- _Passage to read_:
Seven Marines from a Buffalo-based unit were wounded last week while serving in Iraq.

A device exploded while the Marines were on patrol Friday, injuring six members of India Company of the 3rd Battalion, 25th Marine Reginment, based at the Marine Corps Reserve Center on Porter Avenue. A seventh was shot last Tuesday on patrol.

Lance Cpl. Mark Beyers, 26, of Elma, was the most seriously wounded. His right arm and leg were amputated, according to his mother and a Marine spokesman.

He was in critical, but stable condition, Wednesday in a hospital in Germany.

Beyers is in an induced coma and expected to be transported to the National Naval Medical Center in Bethesda, Md., this weekend, said his mother, Tricia Hess Beyers.

Beyers, who grew up in Alden, and five others from the unit were patroling in the al-Anbar province Friday when an improvised explosive device went off, said Master Sgt. Thomas Whelan.

Beyers suffered shrapnel wounds, as did Lance Cpl. Matthew Schilling, of West Virginia. Schilling's right foot was amputated and he also is now in a hospital in Germany, Whelan said.

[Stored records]
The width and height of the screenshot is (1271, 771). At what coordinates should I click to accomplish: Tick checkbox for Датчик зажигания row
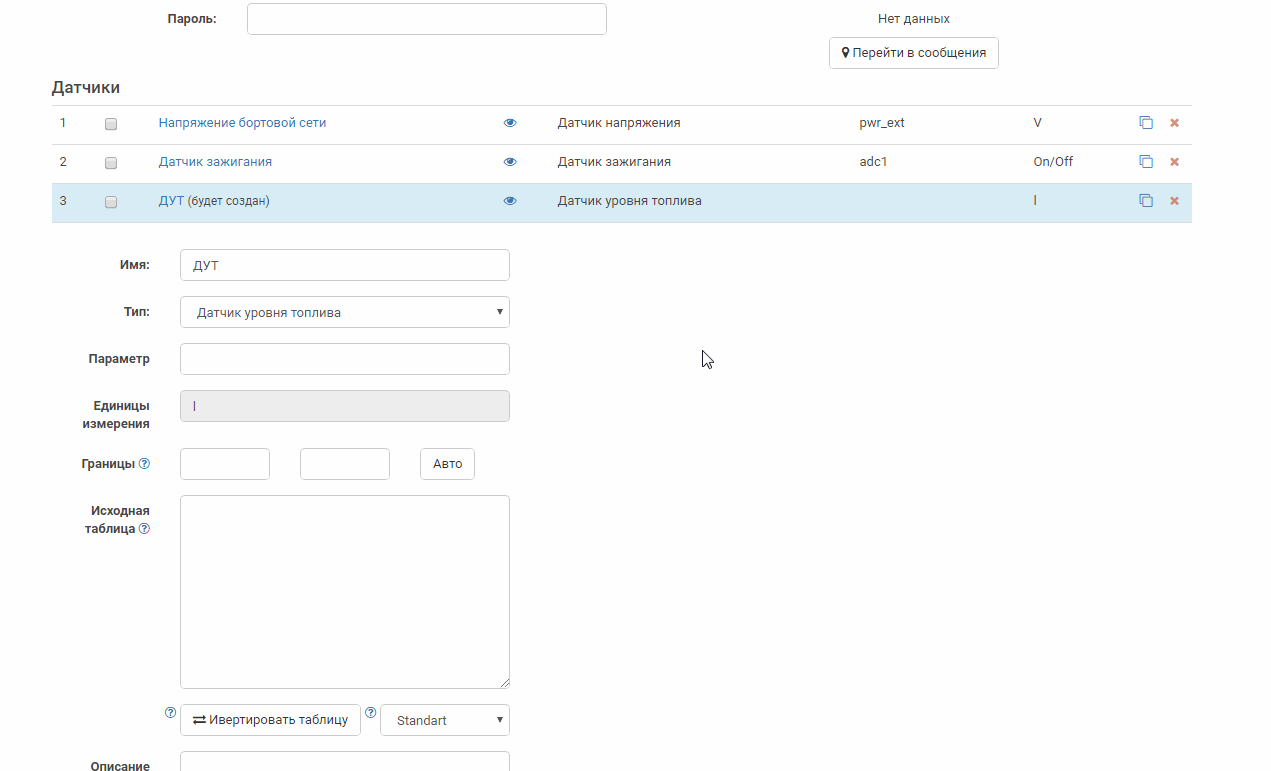(111, 163)
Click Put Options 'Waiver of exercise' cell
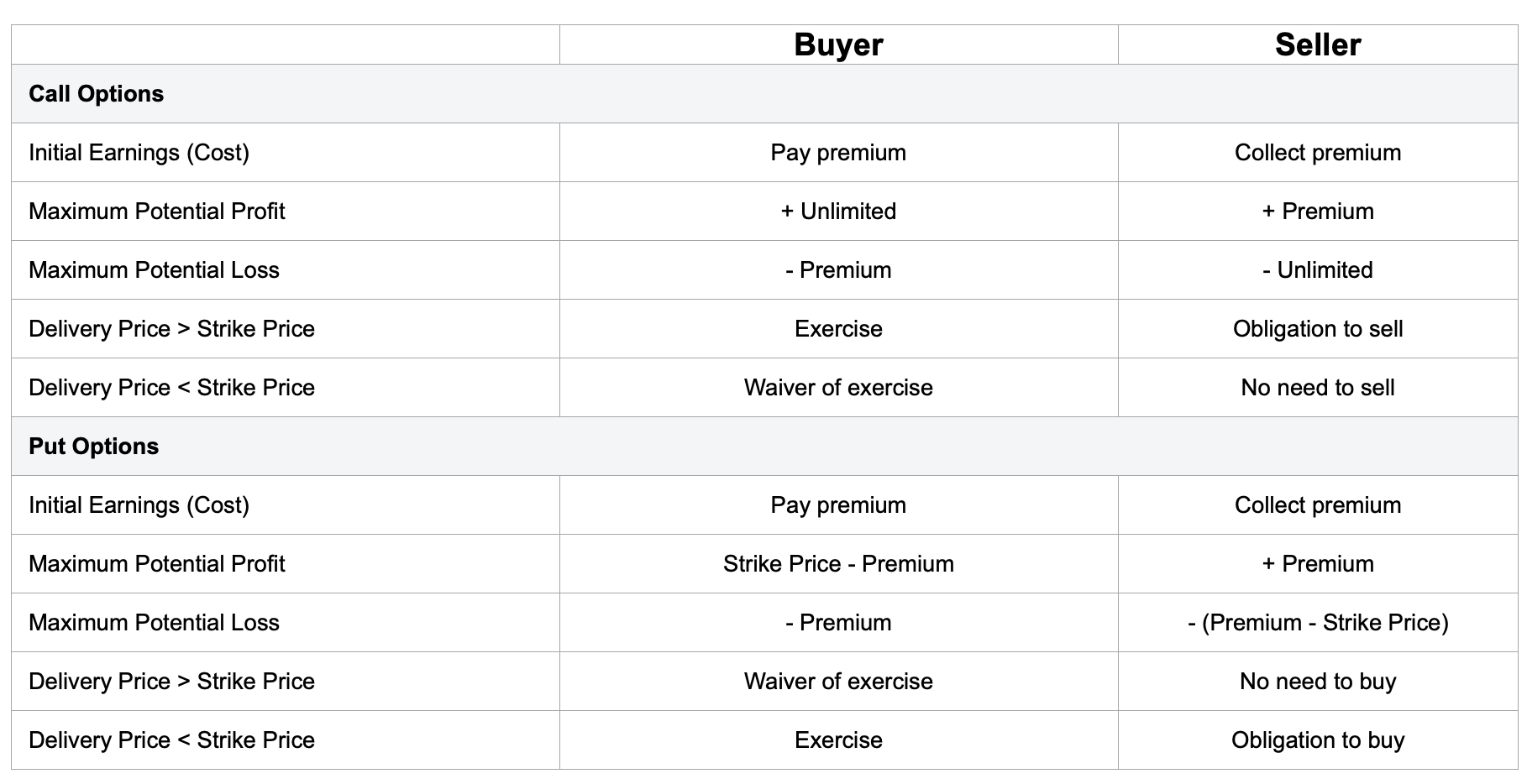Image resolution: width=1527 pixels, height=784 pixels. [x=838, y=682]
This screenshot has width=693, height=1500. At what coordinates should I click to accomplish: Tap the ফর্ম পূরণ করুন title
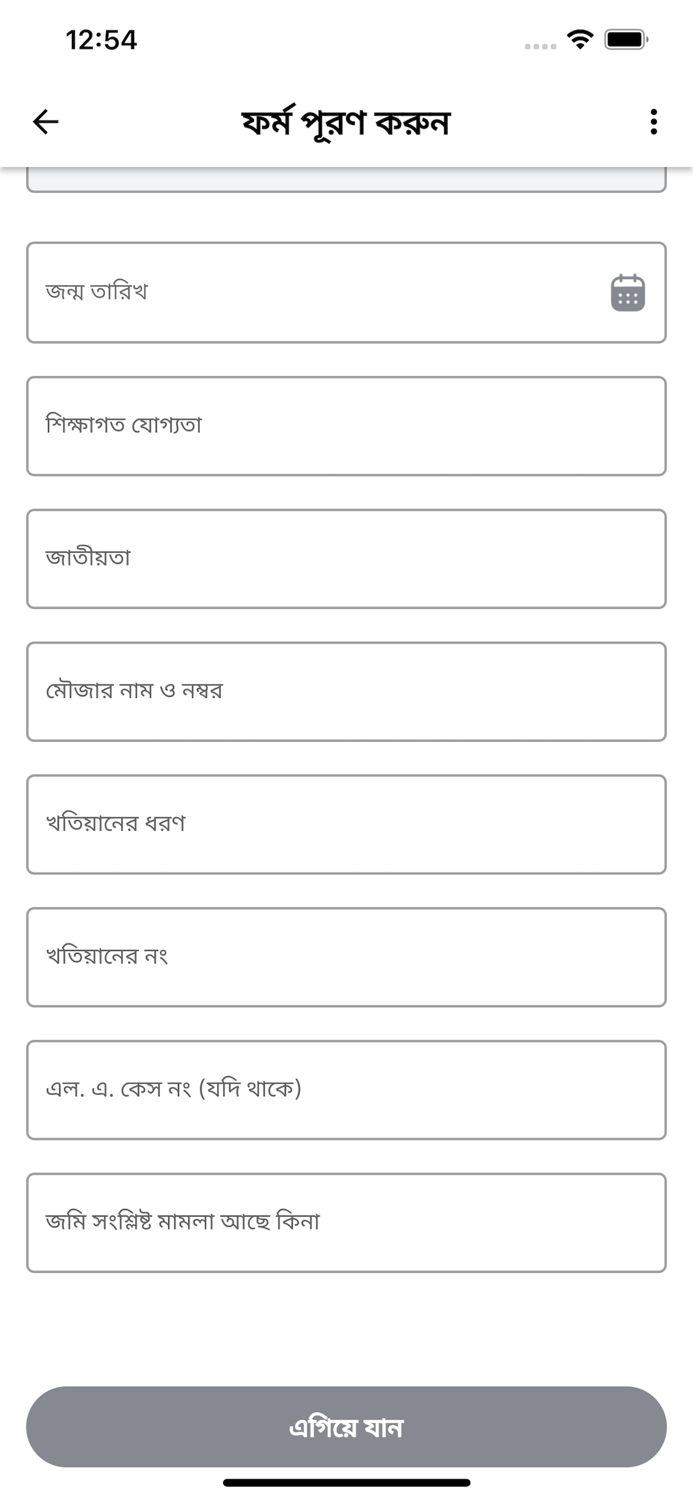click(346, 121)
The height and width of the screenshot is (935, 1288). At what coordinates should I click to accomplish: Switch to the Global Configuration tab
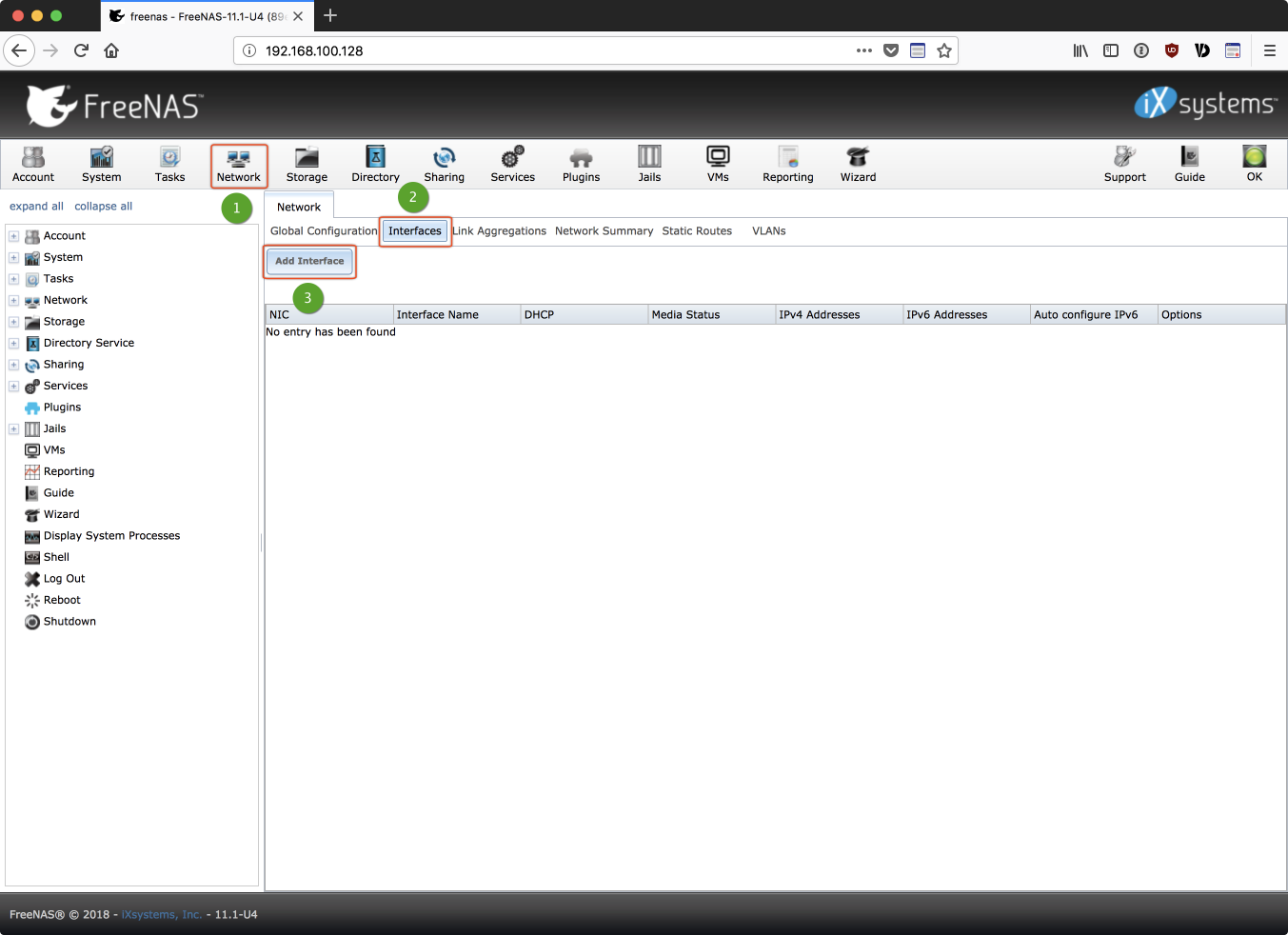324,231
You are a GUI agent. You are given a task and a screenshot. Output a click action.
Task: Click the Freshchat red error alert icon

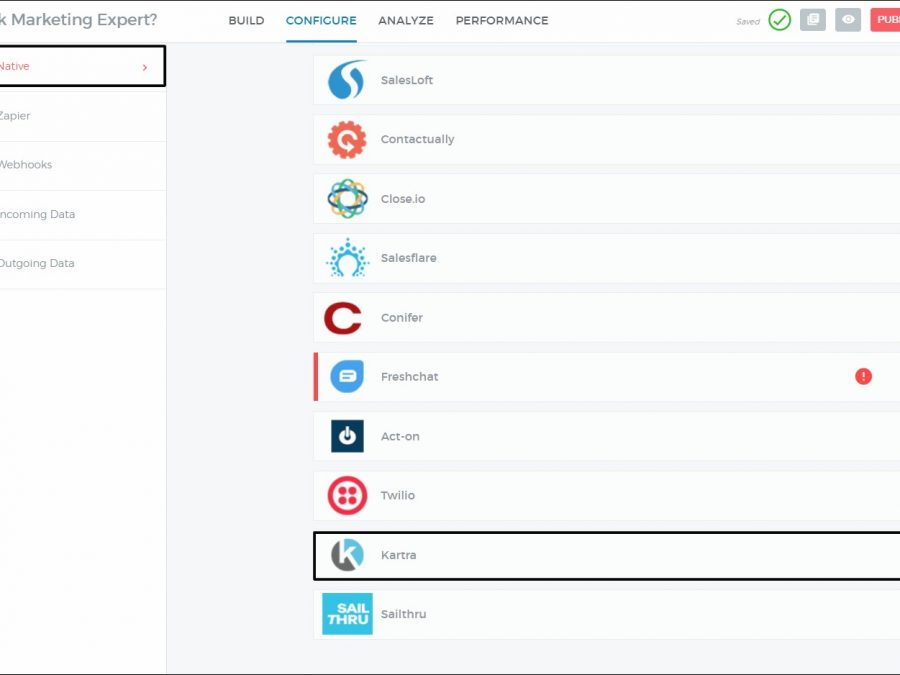pyautogui.click(x=863, y=376)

- _About this exercise_: Decide whether each statement agrees with the article on the wounded Marines, and answer yes or no with the deciding words from the article quoted exactly. 1. Beyers was in a hospital in Germany on Wednesday. 2. Schilling's left foot was amputated. 3. All seven Marines were wounded by the same explosion. The entries can be set aside, since nothing here depends on them.

- _Exercise answer_:
1. Yes: "He was in critical, but stable condition, Wednesday in a hospital in Germany."
2. No: "Schilling's right foot was amputated"
3. No: "A seventh was shot last Tuesday on patrol."